Traditional chile con queso and tortilla chips is delicious, decadent—and loaded with fat and calories. But you can lighten things up with some key ingredient substitutions. (Photo/Betty Cortina)

Traditional chile con queso and tortilla chips is delicious, decadent—and loaded with fat and calories. But you can lighten things up with some key ingredient substitutions. (Photo/Betty Cortina)

Healthy makeover: chile con queso with tortilla chips

It may not be traditional Mexican food, but chile con queso—that ubiquitous Tex mex starter—reigns supreme in the pantheon of classic comfort foods. And why not? It’s a decadent and luscious bowl of melted cheeses, accompanied by perfectly fried tortillas. The problem—because such deliciousness rarely comes without a hitch—is that it’s jam packed with fat and calories.

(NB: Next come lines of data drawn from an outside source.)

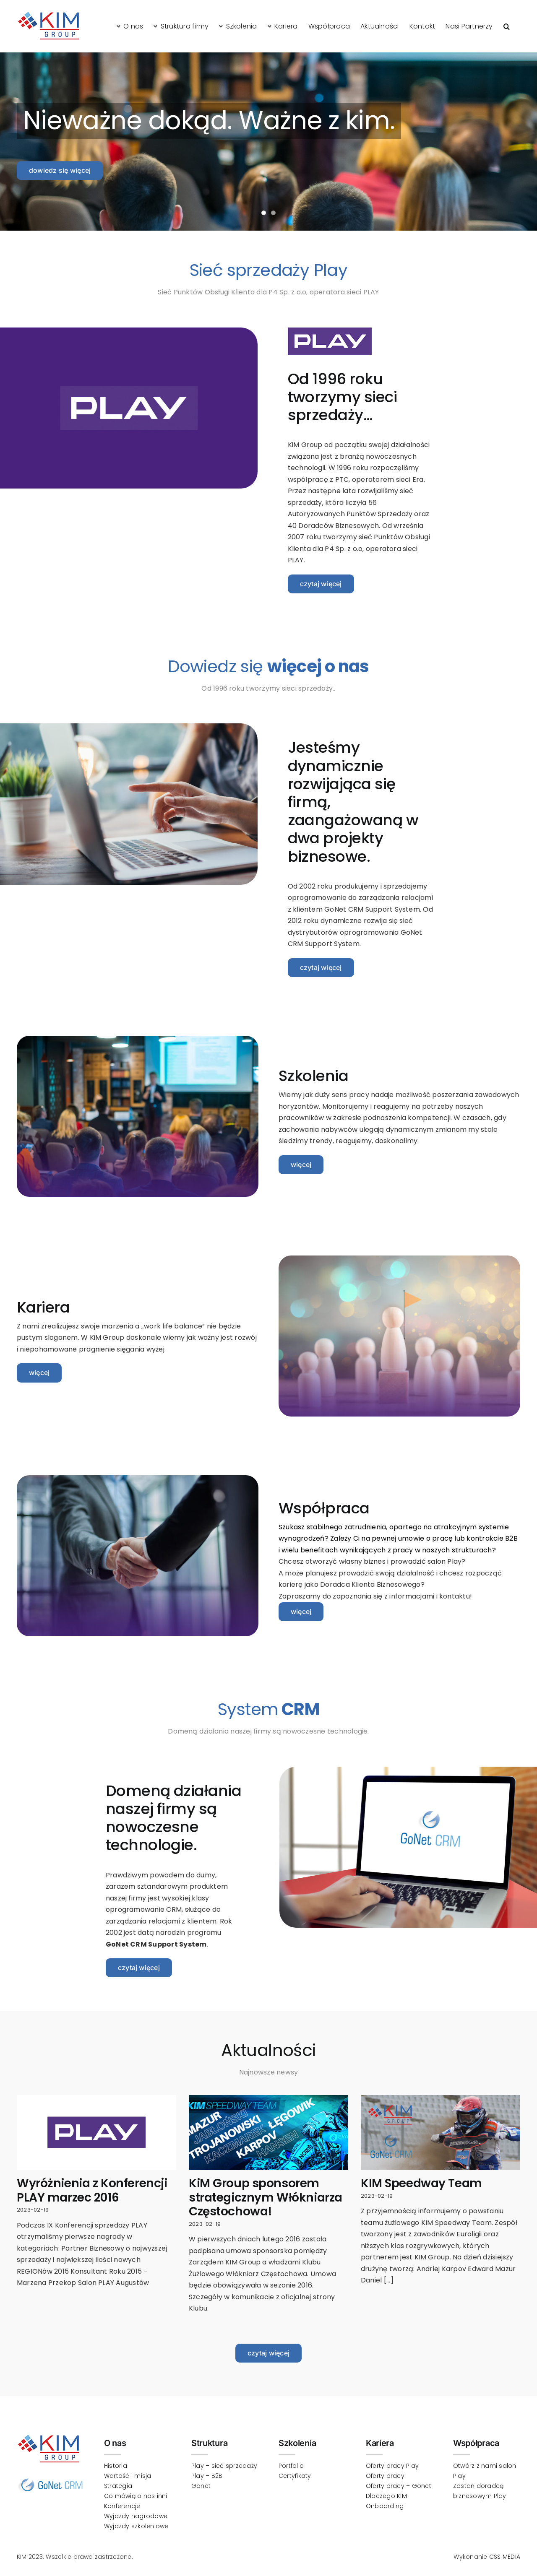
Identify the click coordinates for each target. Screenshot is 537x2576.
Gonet (201, 2486)
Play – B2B (206, 2476)
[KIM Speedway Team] (440, 2132)
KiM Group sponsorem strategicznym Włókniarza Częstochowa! (265, 2197)
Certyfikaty (295, 2476)
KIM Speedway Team (421, 2183)
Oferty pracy (385, 2476)
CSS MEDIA (504, 2557)
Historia (115, 2466)
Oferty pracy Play (392, 2466)
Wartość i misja (127, 2476)
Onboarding (385, 2506)
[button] (506, 26)
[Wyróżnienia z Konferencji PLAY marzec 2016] (96, 2132)
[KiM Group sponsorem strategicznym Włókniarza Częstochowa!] (268, 2132)
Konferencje (122, 2506)
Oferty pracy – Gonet (398, 2486)
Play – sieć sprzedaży (224, 2466)
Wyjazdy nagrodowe (135, 2516)
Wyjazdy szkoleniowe (136, 2526)
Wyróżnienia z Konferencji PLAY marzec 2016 (92, 2190)
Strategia (118, 2486)
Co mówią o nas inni (135, 2496)
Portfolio (291, 2466)
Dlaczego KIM (386, 2496)
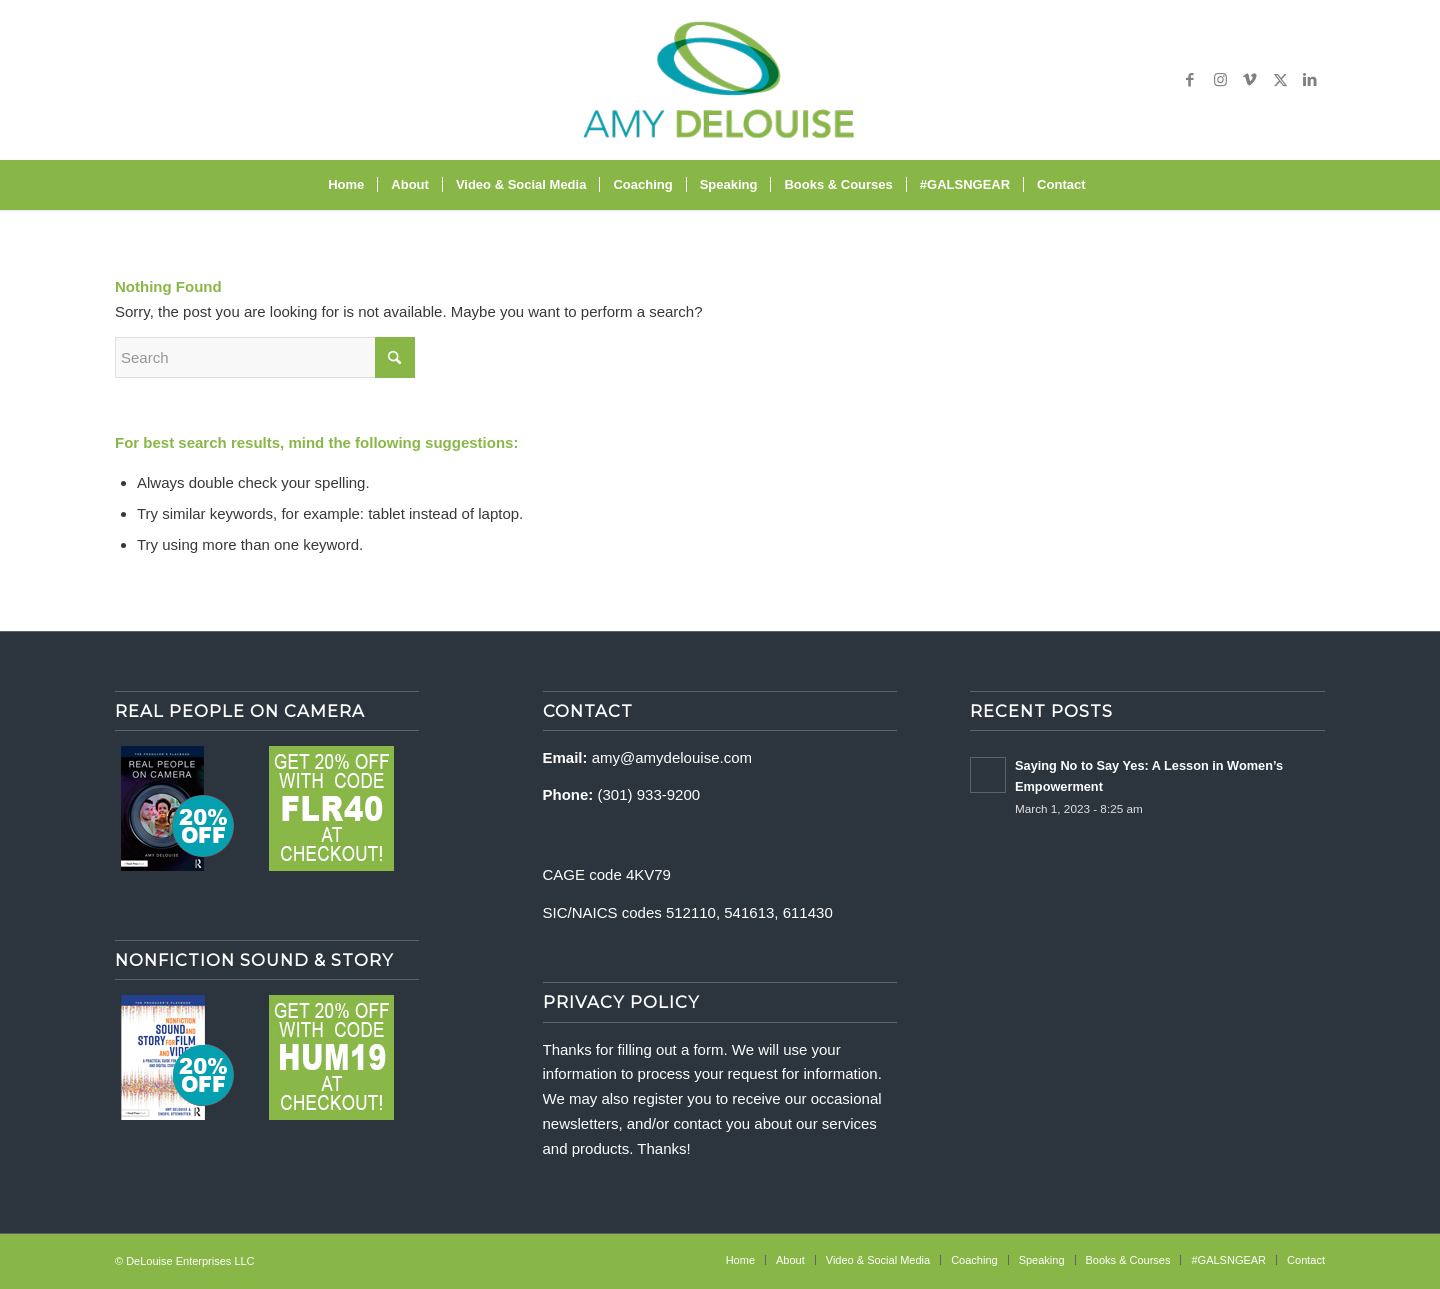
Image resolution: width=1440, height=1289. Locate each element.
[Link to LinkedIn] (1310, 80)
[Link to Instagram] (1220, 80)
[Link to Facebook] (1190, 80)
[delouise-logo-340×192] (719, 80)
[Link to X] (1280, 80)
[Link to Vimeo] (1250, 80)
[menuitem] (346, 185)
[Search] (1112, 185)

So is it possible to make chile con queso at least a little healthier, while retaining the creaminess and crunch? As it turns out, the trick is to choose the right kind of milk (low-fat but still creamy) and a cheese packed with intense flavor and perfectly melty, so you need less of it overall. Enter 2% evaporated milk and low-fat sharp cheddar, which work together magically in today’s recipe. Amped up with onions, a little Serrano and Jalapeño, and tomatoes, this version is packed with flavor instead of fat. Pair it with oven-baked (instead of fried) tortilla chips, and you’ll have a dip  that’s as guilt-free as it is comforting.

Healthier chile con queso with tortilla chips
Healthier chile con queso_V10 to 12 5 or 6-inch corn tortillas
Cooking spray
Salt
1 T olive oil
1 small yellow onion, finely diced onion
1 Serrano chile, cored, seeds, stems and veins removed, finely chopped
1 Jalapeño pepper, cored, seeds, stems and veins removed, finely chopped
2 cloves garlic, minced
1 tablespoons cornstarch flour
1 cup 2% low fat evaporated milk
½ cup chopped cilantro
1/2 cup tomato, finely diced
8 ounces 50 percent low fat cheese cheddar cheese, shredded
½ cup non-fat, plain Greek yogurt

1. Preheat oven to 400 degrees. Cut the tortillas into four equal triangles. Arrange the tortilla triangles in single layers on two rimmed baking sheet lined with aluminum foil. Spray with the nonstick oil spray on both sides. Sprinkle with salt.

2. Bake for about 10 to 12 minutes minutes, or until crisp and golden, being careful not to burn. Once the chips are done, remove from the oven to cool. Chips will continue to crisp as they cool. Set aside.

3. Heat the olive oil in a medium sauce pot over medium-low heat. Add the onion and chiles until the onions are translucent, about 3 to 4 minutes. Add the garlic and cook for another 30 seconds.

4. Pour the evaporated milk into the pot, stir to combine and bring to a simmer. Combine 1/4 cup  of water with the cornstarch until smooth, then whisk into the pot. Continue to simmer, whisking constantly, until sauce is thickened about 3 minutes. Stir in the cilantro and tomatoes.

5. Off the heat, add the cheeses a handful at a time, stirring after each addition, until it is completely melted. Repeat until all of the cheese has been added. Stir in the greek yogurt until completely combined. Serve immediately with tortilla chips.